Eliana POV
The room reeked of ozone and raw anguish. Dustin was writhing on the floor, his fingers clawing at his chest as if trying to rip his own heart out.
*Why?* his wolf howled through the mind-link. It was a sound of pure, unadulterated devastation. *Why did you cut us?*
I didn't answer. I slammed the iron gate of my mind shut.
The connection was severed instantly, but the echo remained—a phantom limb pain where my soul used to be attached to his. I felt lightheaded, the adrenaline crashing hard, but deep within me, my Inner Wolf was purring.
She was already licking her wounds, triggering the accelerated healing process unique to the White Wolf bloodline. The pain was fading, replaced by a cold, crystalline clarity.
"Dustin!" Jami shrieked, dropping to her knees beside him. "What's wrong? What did she do?"
She looked up at me with genuine terror. She didn't understand. She was a regular wolf; she couldn't comprehend the spiritual devastation I had just unleashed.
I ignored them both. I raised a shaking hand and tapped my earpiece.
"Laura," I said, my voice steady despite the throbbing ache in my ribs. "Execute Phase One."
"Copy that, Luna—I mean, Ms. David. We are breaching."
Seconds later, the heavy double doors of the mansion burst open.
Six figures marched in. They weren't warriors. They were worse.
They were lawyers and movers, flanked by four massive Gamma wolves from a private security firm.
Laura, looking razor-sharp in a tailored black power suit, stepped into the study. She surveyed the chaotic scene—Dustin gasping on the floor, me bleeding against the mahogany desk—and her eyes narrowed into slits.
"Document everything," she ordered the Gammas.
One of them immediately stepped forward, camera shutter clicking rapidly as he cataloged my injuries and the destroyed manuscript scattered across the carpet.
I pushed off the desk and walked to the center of the living room, where the Obsidian Pack crest was inlaid into the hardwood floor.
"What... what is happening?" Dustin gasped, trying to force himself upright. The rejection pain comes in waves; he was currently in a lull, but the next wave would be worse.
"I'm taking what's mine," I said.
I reached down and picked up a heavy iron poker from the fireplace. I walked back to the crest.
"Eliana! Stop!" Dustin shouted, his voice ragged. "That is the Pack symbol!"
"A symbol built on lies," I replied cold.
I jammed the tip of the poker under the central tile—a piece of rare, polished black onyx I had bought for him three years ago—and leveraged my weight against it. The grout cracked with a satisfying, dry *pop*.
"She's crazy!" Jami yelled, scrambling backward. "Security! Avi!"
"Avi works for the Pack," Laura interjected smoothly, stepping forward to hand me a silk handkerchief for my split lip. "But the security system? The cameras? The payroll software? That belongs to David Tech.

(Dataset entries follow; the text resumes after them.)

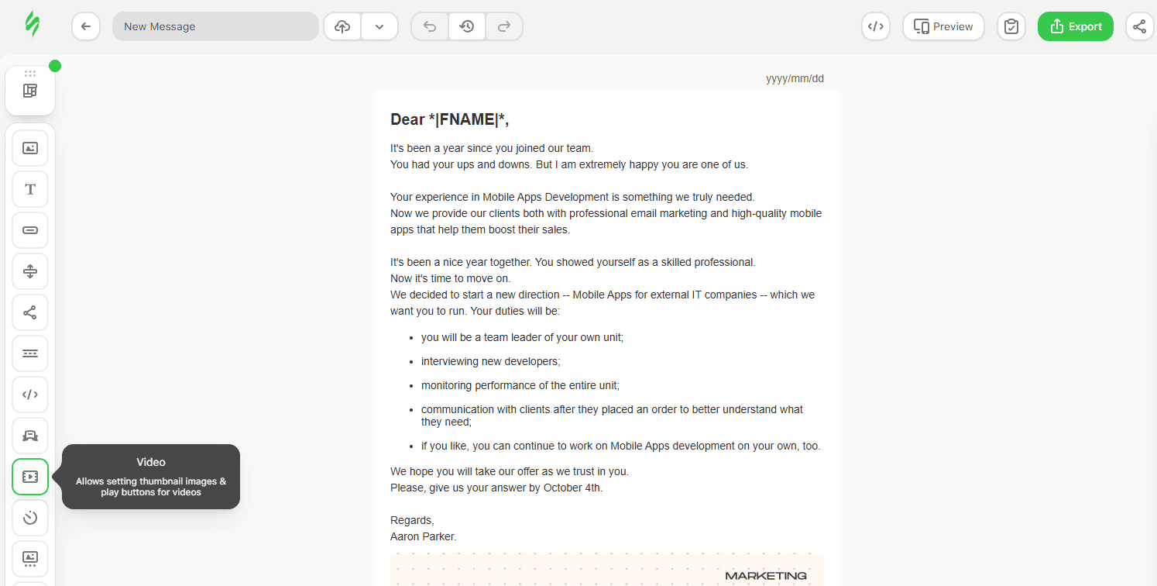Open the structures and modules panel

(x=30, y=91)
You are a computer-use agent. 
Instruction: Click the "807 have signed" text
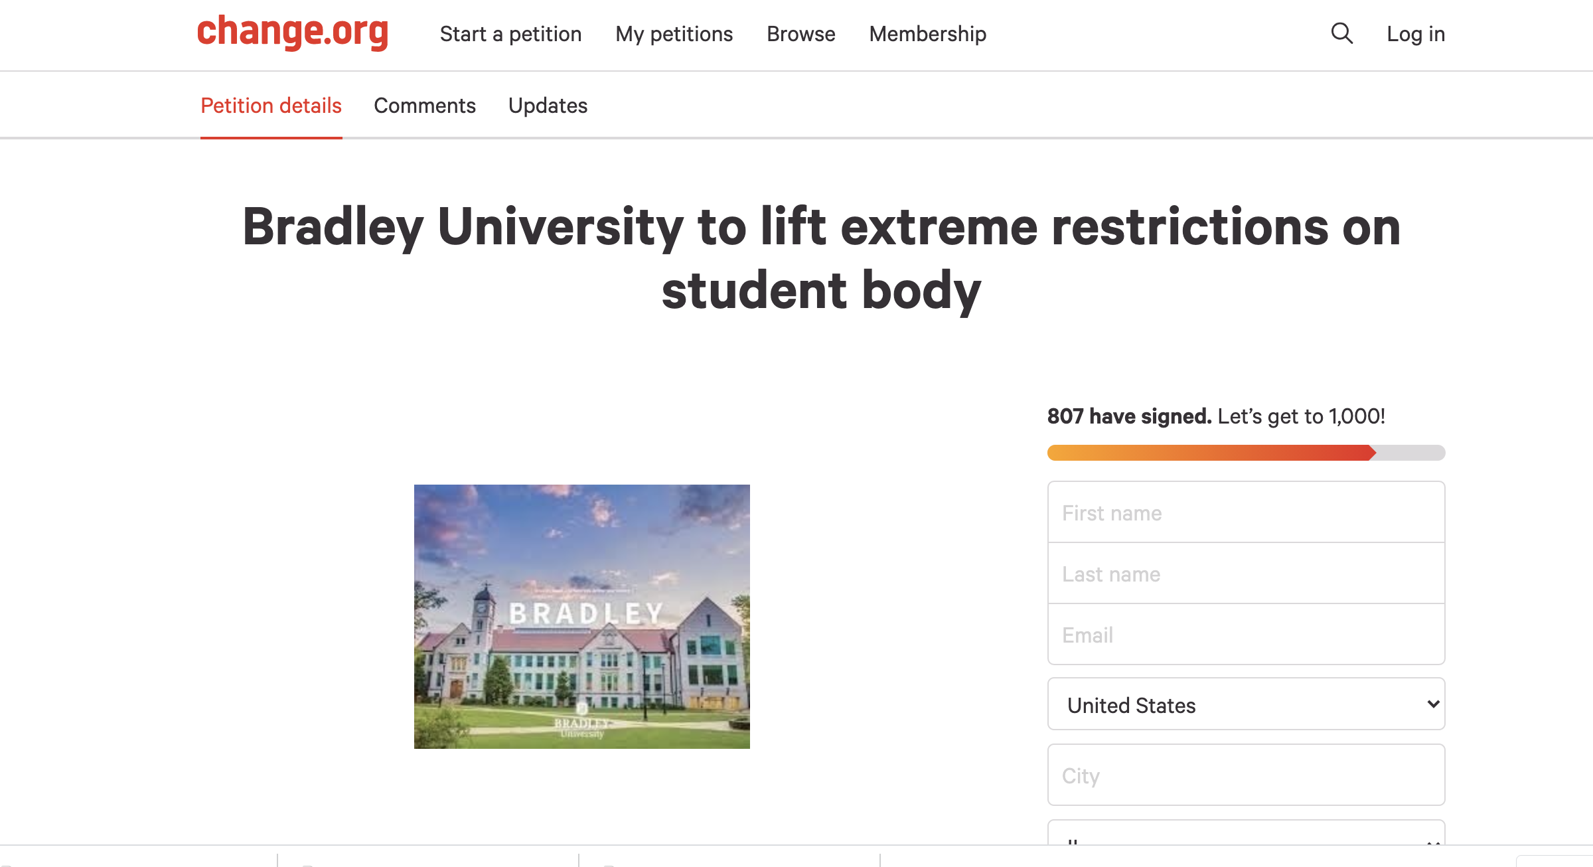pos(1129,416)
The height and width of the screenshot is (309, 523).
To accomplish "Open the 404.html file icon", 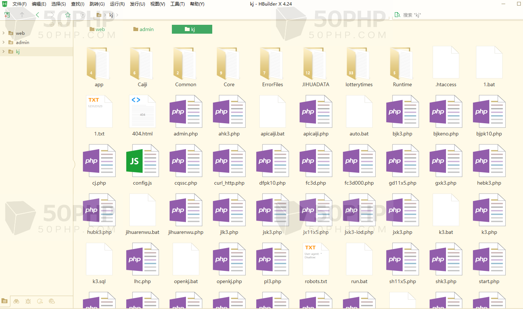I will pyautogui.click(x=142, y=112).
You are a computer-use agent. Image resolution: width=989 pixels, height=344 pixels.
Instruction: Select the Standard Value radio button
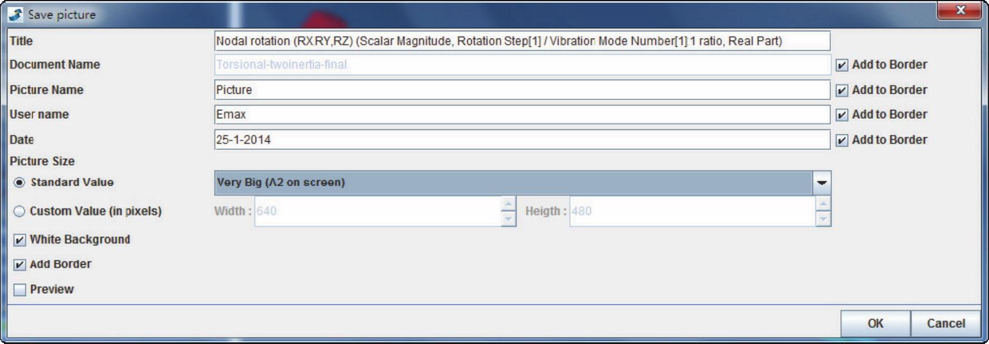(x=19, y=183)
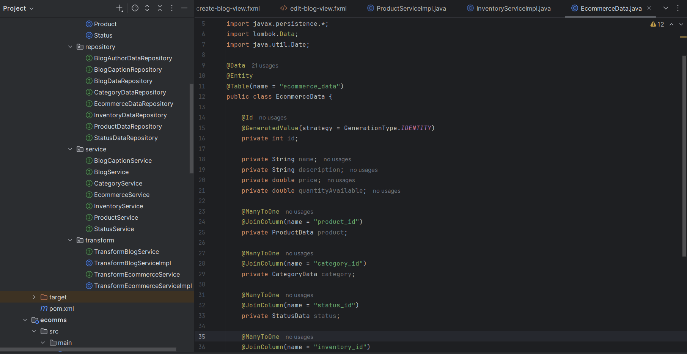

And we just revoked your license."
As if on cue, the lights in the house flickered and died.
A second later, the emergency backup engaged, bathing us all in a hellish, crimson glow.
"You..." Dustin stared at me, realization finally dawning through his haze of pain. "You can't do this."
My eyes flashed—not the warm gold of a normal wolf, but the pure, blinding silver of the White Wolf.
The atmospheric pressure in the room shifted instantly. It wasn't just Alpha dominance; it was something ancient. Divine.
"I can," I said softly.
"You betrayed the bond. You broke the covenant. Now, I am collecting the debt."
I gestured broadly to the furniture, the oil paintings, the imported Persian rugs.
"Take it all," I ordered the movers. "If my name is on the receipt, it goes."
"You're stripping the house?" Dustin roared, trying to summon the Alpha Command. But his voice cracked mid-shout. Without a Mate, an Alpha is unstable. His command washed over me like a gentle, harmless breeze.
"I'm not stripping the house, Dustin," I said, dropping the heavy onyx tile into my bag. "I'm repossessing my life."
I turned to the lead mover, my expression void of any emotion.
"Start with the master bedroom," I commanded. "I want the mattress gone."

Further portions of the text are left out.